REQUIREMENT 1: According to the blockchain article, how many blockchain use cases have industries identified?
REQUIREMENT 2: Swap "accounting" for "auditing" and write out the blockchain article from "Blockchain’s Occam problem" up to and including "accounting and transactions.".
REQUIREMENT 3: Carry on the blockchain article from its last sentence.

SELECTED TEXT:
——
Blockchain’s Occam problem PART I
Blockchain has yet to become the game-changer
some expected. A key to finding the value is to apply the technology only when
it is the simplest solution available.
Blockchain over recent years has been extolled as a revolution in business
technology. In the nine years since its launch, companies, regulators, and
financial technologists have spent countless hours exploring its potential. The
resulting innovations have started to reshape business processes, particularly
in accounting and transactions.
Amid intense
experimentation, industries from financial services to healthcare and the arts
have identified more than 100 blockchain use cases. These range from new land
registries, to KYC applications and smart contracts that enable actions from
product processing to share trading. The most impressive results have seen
blockchains used to store information, cut out intermediaries, and enable
greater coordination between companies, for example in relation to data
standards.
——
PROVIDED MATERIAL:

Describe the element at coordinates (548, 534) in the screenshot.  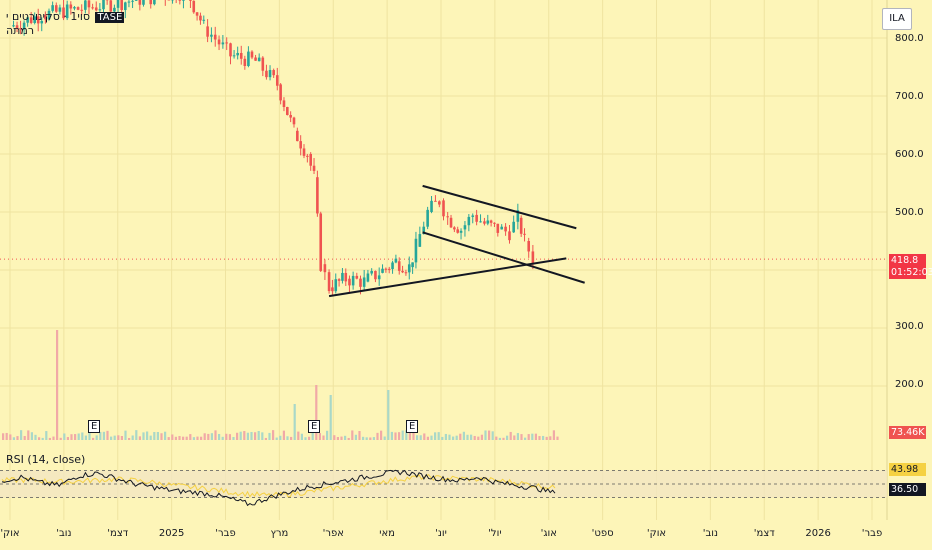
——
WRITTEN ANSWER 1: More than 100.

WRITTEN ANSWER 2:
Blockchain’s Occam problem PART I
Blockchain has yet to become the game-changer
some expected. A key to finding the value is to apply the technology only when
it is the simplest solution available.
Blockchain over recent years has been extolled as a revolution in business
technology. In the nine years since its launch, companies, regulators, and
financial technologists have spent countless hours exploring its potential. The
resulting innovations have started to reshape business processes, particularly
in auditing and transactions.

WRITTEN ANSWER 3:
One sign of
blockchain’s perceived potential is the large investments being made.
Venture-capital funding for blockchain startups reached $1 billion in 2017. IBM
has invested more than $200 million in a blockchain-powered data-sharing solution
for the Internet of Things, and Google has reportedly been working with
blockchains since 2016. The financial industry spends around $1.7 billion
annually on experimentation.
There is a clear sense
that blockchain is a potential game-changer. However, there are also emerging doubts. A particular concern, given the amount of money and
time spent, is that little of substance has been achieved. Of the many use
cases, a large number are still at the idea stage, while others are in
development but with no output. The bottom line is that despite billions of
dollars of investment, and nearly as many headlines, evidence for a practical
scalable use for blockchain is thin on the ground.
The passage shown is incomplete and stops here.